Mais bon, c’est un détail. Parce qu’en haut, ça en valait la peine.
Les pieds dans la neige, et la tête dans les nuages.

Infos pratiques pour aller en randonnée au mont Taranaki
Résumé de ma journée
Distance
Un beau 17,5 km. À partir de la pancarte au début de la Ram Track. Et j’ai arrêté la montre lorsque je suis repassée au même endroit. Je pourrais ajouter à ça quelques mètres pour me rendre jusqu’à mon van.
Durée
Un gros 8 h 30. Incluant mes arrêts.
Un plus long pour dîner.
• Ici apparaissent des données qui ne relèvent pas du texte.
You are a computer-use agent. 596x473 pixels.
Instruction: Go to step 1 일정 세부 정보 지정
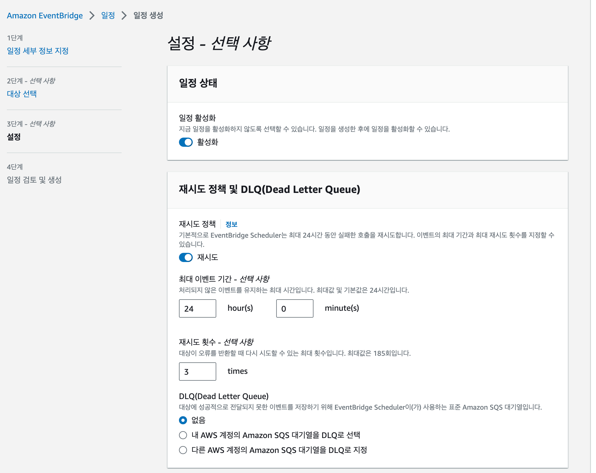[38, 51]
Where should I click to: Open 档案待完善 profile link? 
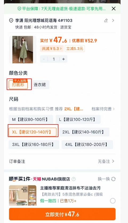pos(103,109)
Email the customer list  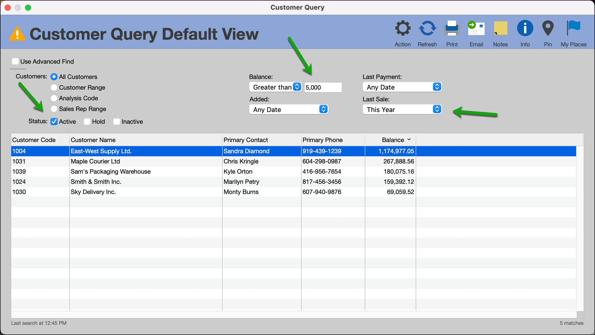click(476, 29)
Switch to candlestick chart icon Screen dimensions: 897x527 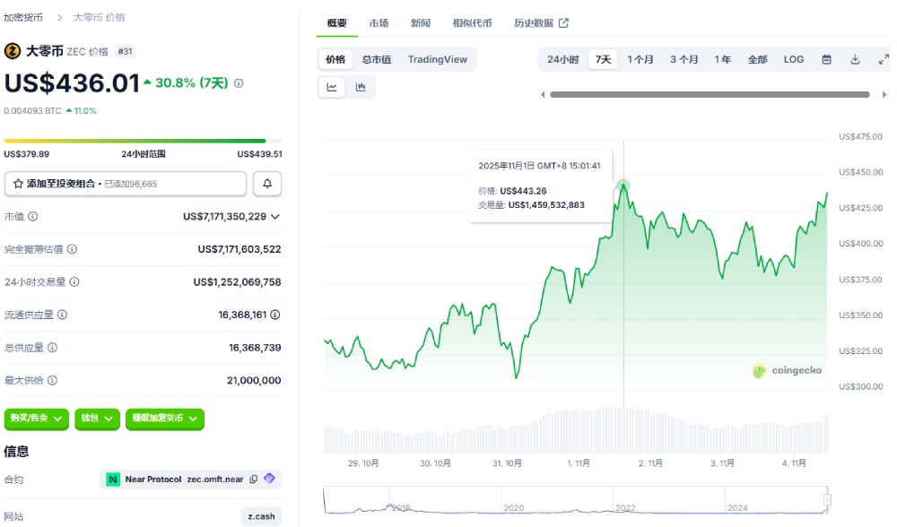click(361, 87)
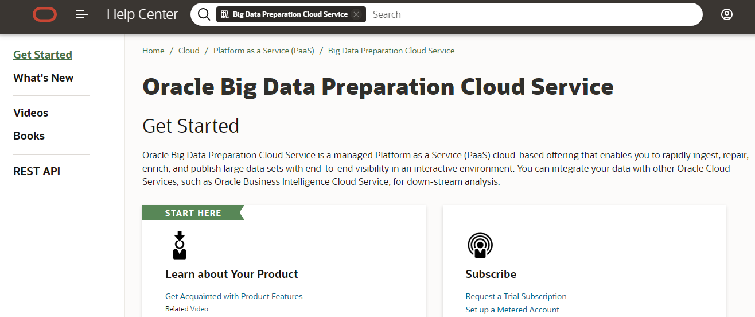
Task: Open What's New sidebar item
Action: (44, 78)
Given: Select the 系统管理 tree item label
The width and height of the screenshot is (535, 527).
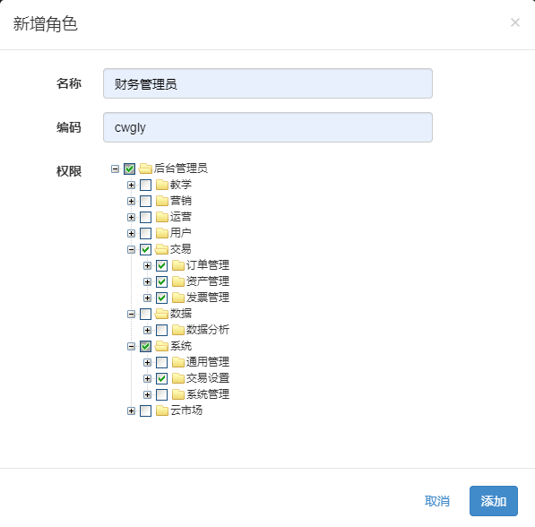Looking at the screenshot, I should pos(208,394).
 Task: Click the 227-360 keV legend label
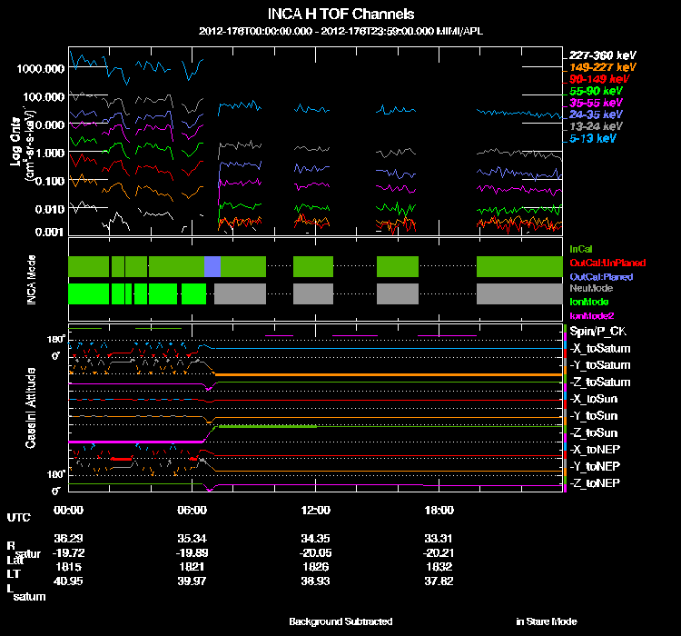602,55
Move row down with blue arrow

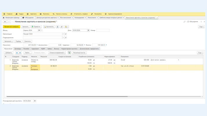click(x=20, y=53)
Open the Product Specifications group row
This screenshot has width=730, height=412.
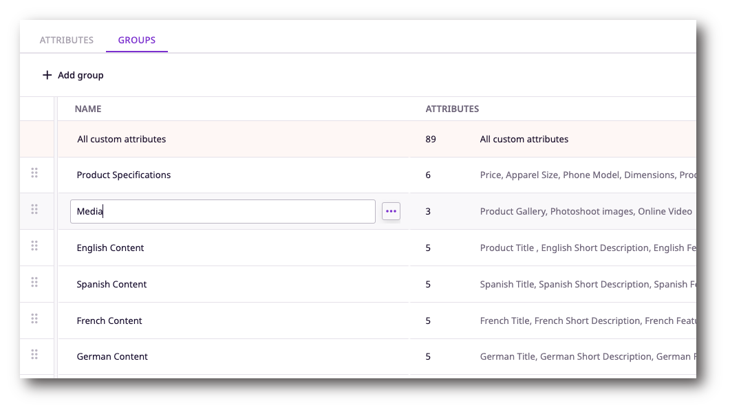[x=123, y=175]
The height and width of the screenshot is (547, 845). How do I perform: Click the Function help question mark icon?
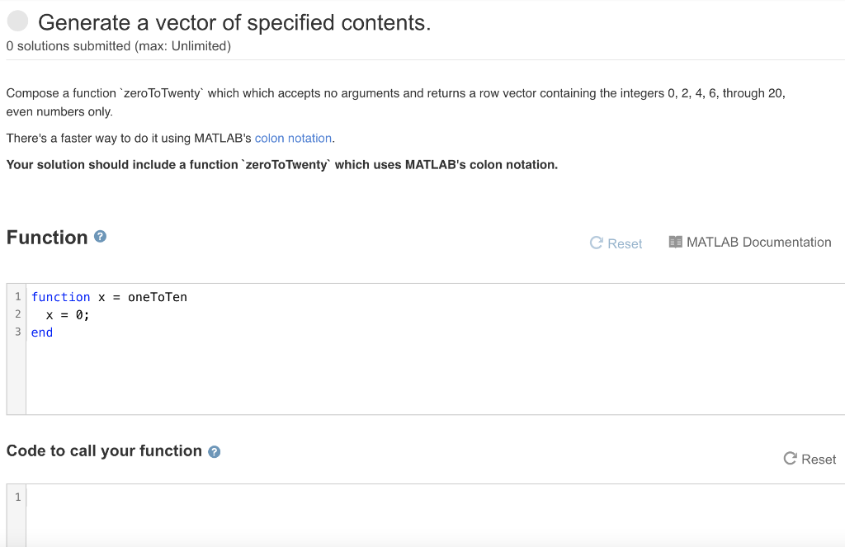tap(100, 237)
Mais pas si long parce que le vent soufflait fort et que j’avais froid. J’aurais dû m’arrêter plus tôt, quand j’ai croisé un beau spot au soleil coupé du vent.
Et plusieurs petits arrêts au courant de la journée. J’ai pris mon temps en début de journée, pour admirer la forêt, et écrire. Et durant la descente finale aussi. Pour reposer mes genoux, et écrire.
Écrire. Cet article. Et d’autres trucs. Ne me jugez pas! Je prends l’inspiration quand elle passe. Au risque parfois de nuire à l’expérience par contre… J’en parle dans cet article :
Un blogue de voyage : quand la création de contenu éloigne du moment présent
Rédiger un blogue de voyage tout en restant dans le moment présent : un équilibre pas toujours facile à trouver.
Dénivelé
Je vous ai parlé de ma montre qui décide parfois de faire à sa tête? (Ou c’est l’utilisatrice le problème, ça se pourrait aussi.) Mais bref, je n’ai pas les données concernant le dénivelé que j’ai parcouru au mont Taranaki. Mais en fouillant un peu, j’ai trouvé que le stationnement serait à environ 950 m et le point le plus haut où je suis allée, le point de départ de la Summit Track, serait dans les 1500 m.
Et entre l’un et l’autre, j’ai monté et redescendu très souvent. Donc une bonne journée d’un point de vue du dénivelé.
Point de départ : Taranaki/Egmont National Park Visitor Centre
Boucle #1 : Kokowai Round Trip
Je l’ai prise à sens inverse. Il est normalement suggéré de débuter par la Holly Hut Track, de descendre la Kokowai Track, puis de prendre la Kaiauai Track, et de choisir entre la Ram Track et la route pour terminer. Ce trajet est estimé à 6 heures.
Boucle #2 : Tahurangi Translator Tower Round Trip
Je l’ai, elle aussi, prise à sens inverse. En terminant par la Translator Tower Track. Un trajet estimé à 4 h.

Niveau de difficulté
Difficile. Selon les sections.
Le Department of Conservation classe les sentiers sur 5 niveaux, du plus facile à expert. Les deux boucles que j’ai faites sont du 4e niveau, avancé.
Qu’est-ce qui m’a fait sortir de ma zone de confort?
De un, j’étais seule. Et en tout, j’ai croisé 3 personnes dans ma journée. (Dont un monsieur qui faisait son jogging dans la section la plus à pic de ma première loop… 🤯) Veux, veux pas, je prends moins de risques / je me sens un peu plus peureuse dans ce temps-là. Tsé, qui va m’aider ou appeler du secours si je tombe ou me blesse?
Et de deux, de trois, etc. Les herbes qui bloquaient le chemin le rendaient difficile à trouver. Les sections à pic boueuses rendaient la montée plus divertissante. Le fait d’être détrempée dès le début. Les sections à risque de chutes de roches où je devais rester alerte – et ne pas m’arrêter même si la vue de là était malade et que ça aurait fait une superbe photo. Le changement de température. En fait, LES changements de température. De n’avoir aucune visibilité en raison des nuages. Les sections très glissantes dans la neige. La descente finale qui a presque détruit mes genoux même si j’avais des bâtons de marche.
Mais on n’oublie pas que malgré tout ça (ou en raison de tout ça), j’ai adoré ma journée!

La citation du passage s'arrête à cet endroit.